Pia K. Hansen Home Editor

So here we are, huh? Just a couple of short days from New Years Eve, and what have YOU accomplished this year? Did you keep any of those resolutions, huh? You got a year older, you know. But did you save the world? Or the baby seals? Come on, you could have gotten around to the baby seals, couldn’t you? And what about all the organic produce you were gonna grow and the books you were gonna read? Huh? What happened to all that, you know, to the IMPROVED you? Bet you didn’t even floss every morning.

Not that I can relate to the litany above, because I love New Year’s Eve.

Always have – always will.

Perhaps it’s because I never make new year’s resolutions that I have such fond New Years’ memories.

Entering 1991, I stood on the roof of an old apartment building in what was then the red light district in Copenhagen. Clutching a bottle of champagne, leaning up against the cold brick chimney, I watched as fireworks went off all around me. From the big downtown hotels, from Tivoli gardens, from the huge ocean liners in the harbor – the night sky was green and red and blue.

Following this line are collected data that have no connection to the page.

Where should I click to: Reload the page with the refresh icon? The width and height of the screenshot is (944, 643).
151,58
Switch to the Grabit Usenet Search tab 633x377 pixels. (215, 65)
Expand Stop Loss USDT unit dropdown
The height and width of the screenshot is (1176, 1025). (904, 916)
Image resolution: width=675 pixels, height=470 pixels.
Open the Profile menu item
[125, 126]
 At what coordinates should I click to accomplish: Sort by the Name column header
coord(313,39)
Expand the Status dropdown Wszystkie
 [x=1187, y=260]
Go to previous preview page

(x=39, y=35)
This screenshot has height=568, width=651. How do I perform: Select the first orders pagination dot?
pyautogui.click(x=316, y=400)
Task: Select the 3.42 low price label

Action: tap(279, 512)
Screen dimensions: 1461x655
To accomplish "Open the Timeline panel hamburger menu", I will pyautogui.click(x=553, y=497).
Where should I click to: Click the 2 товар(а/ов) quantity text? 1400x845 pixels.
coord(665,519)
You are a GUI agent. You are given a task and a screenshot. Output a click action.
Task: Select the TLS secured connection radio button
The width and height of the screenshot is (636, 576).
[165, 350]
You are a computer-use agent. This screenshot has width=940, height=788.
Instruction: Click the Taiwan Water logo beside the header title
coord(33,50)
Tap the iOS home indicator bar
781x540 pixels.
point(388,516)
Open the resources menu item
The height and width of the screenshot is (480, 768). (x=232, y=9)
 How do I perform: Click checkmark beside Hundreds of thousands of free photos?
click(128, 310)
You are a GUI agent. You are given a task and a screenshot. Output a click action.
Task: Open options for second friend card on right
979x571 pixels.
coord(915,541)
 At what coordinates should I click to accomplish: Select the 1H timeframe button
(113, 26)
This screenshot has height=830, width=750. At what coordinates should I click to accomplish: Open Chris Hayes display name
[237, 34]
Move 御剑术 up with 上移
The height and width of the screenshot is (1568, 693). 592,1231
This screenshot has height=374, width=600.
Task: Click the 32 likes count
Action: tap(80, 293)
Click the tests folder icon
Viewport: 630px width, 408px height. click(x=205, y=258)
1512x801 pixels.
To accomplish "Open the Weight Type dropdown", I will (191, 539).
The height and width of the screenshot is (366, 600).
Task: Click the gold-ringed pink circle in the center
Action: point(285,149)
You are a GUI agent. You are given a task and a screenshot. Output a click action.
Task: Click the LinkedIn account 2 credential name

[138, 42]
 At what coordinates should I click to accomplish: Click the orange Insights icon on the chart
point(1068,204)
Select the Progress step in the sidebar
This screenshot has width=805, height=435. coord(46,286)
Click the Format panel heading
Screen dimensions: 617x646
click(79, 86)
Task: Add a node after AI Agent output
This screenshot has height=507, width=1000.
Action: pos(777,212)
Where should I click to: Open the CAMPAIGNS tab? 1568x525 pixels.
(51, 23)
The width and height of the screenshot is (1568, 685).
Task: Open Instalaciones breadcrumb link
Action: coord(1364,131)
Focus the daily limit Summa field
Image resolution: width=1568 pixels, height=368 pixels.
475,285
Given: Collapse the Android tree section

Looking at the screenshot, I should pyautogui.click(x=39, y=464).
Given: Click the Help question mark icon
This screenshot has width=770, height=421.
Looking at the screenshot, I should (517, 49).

My best friend was there with me. She cried for a relationship that had just ended and I cried for one that had just begun, happy and scared, instinctively knowing that it would take me far away from everything I knew.

I rode my bike home to my mom’s house that night, through deserted streets, littered with dead rockets and glitter, past the first morning papers, into a year of enormous change and challenge.

My next New Year’s Eve was celebrated in the Washington D.C. suburbs.

Just two years ago, in the first moments of another new year, I sat on a back porch in Southern California, together with my sister-in-law. Sharing another bottle of champagne and a handful of cookies, we stared at the huge, black, humid, starlit California night, sharing hopes and dreams and wishes.

Some have already come true, but we still live too far apart.

On Saturday, I will hold the second New Year’s party in my big old scary house.

The house looks a little better this year, but it’s by no means done.

There are gallons of paint that have yet to hit the wall, projects that aren’t quite completed, faucets that drip and wall cracks that should have been filled.

But here’s the beauty of New Year’s Eve:

On the morning of January First, you get a whole new year, just waiting for you to do some of what needs to be done. And that’s exactly why I love New Year’s Eve.